Wednesday, December 14, 2011

Fracking: Sacred Headwaters (BC) & Wyoming


Make Sacred Headwaters gas drill ban permanent: eco-groups

By Gordon Hamilton,
Vancouver Sun
December 6, 2011

Environmental groups opposed to a Shell Canada proposal to drill for coal bed methane in the headwaters of the Skeena, Nass and Stikine rivers are calling for an existing provincial moratorium on drilling in the region to be extended indefinitely…

…The eco-groups say that under current regulations, Shell can drill 4,000 wells and clear thousands of kilometres of roads. The groups want Premier Christy Clark to make the four-year moratorium permanent. In a television interview one year ago, then-energy minister Blair Lekstrom said the moratorium is coming off in December 2012.

The Klappen Basin is rich in wildlife and one of the rivers that originates there, the Skeena, supports a $110-million-a-year fishery, said ForestEthics campaigner Karen Tam Wu.

She said gas drilling would require a network of roads in one of the province's last wilderness areas as well as the potential for gas extraction to result in pollution to the three rivers.




EnCana hits back at EPA fracking report

By Dina O'Meara,
Calgary Herald;
Postmedia News
December 13, 2011

Here are two quotes from Dina O’Meara’s article:

Encana says:

EnCana Corp. lashed out at an increasingly controversial report linking natural gas drilling with complaints of contaminated water by residents of a tiny Wyoming town, calling the results unscientific and the agency irresponsible.

Encana, the second largest natural gas producer in North America and operator of the wells in question, said the U.S. Environmental Protection Agency's findings that connected hydraulic fracturing, or fracking, to poor groundwater quality at Pavillion, Wyo., were "conjecture, not factual and only serve to trigger undue alarm."

John Fenton says:

"I think there are some very important findings here, said John Fenton, a rancher in the area and chair of the Pavillion Area Concerned Citizens.

"I really think that this is going to change how a lot of people view hydraulic fracturing."

Fenton was instrumental in contacting the EPA to test smelly water in the area after residents felt local and state agencies were not responsive to their concerns about their health or the impact on land and livestock. He supports oil and gas development, but not at the cost of the environment or people's health.

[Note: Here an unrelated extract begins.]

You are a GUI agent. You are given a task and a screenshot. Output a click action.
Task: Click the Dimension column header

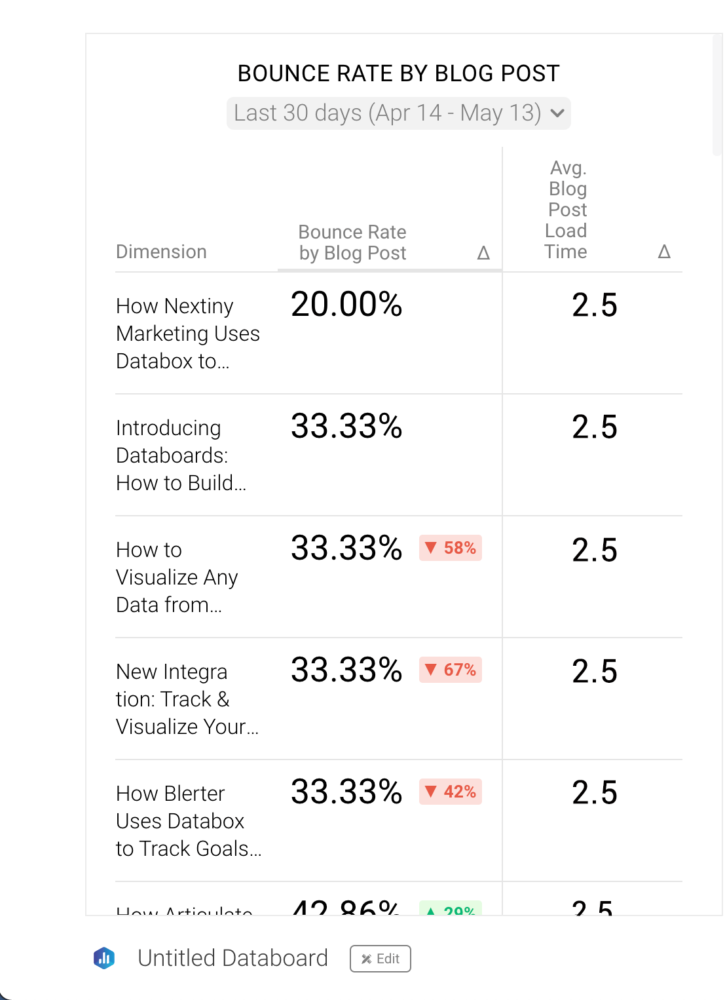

"They cannot come into communities like ours, and communities around the rest of the country and turn us into a sacrifice zone for corporate profit and for energy for the rest of the country," Fenton said, in an interview with Wyoming Public Radio.

Linda Baker, the executive director of the Upper Green River Alliance in nearby Pinedale, Wyo., said the issue oil and gas companies should be focusing on is how to deal with possible chemical migration into water, rather than waging a public relations campaign.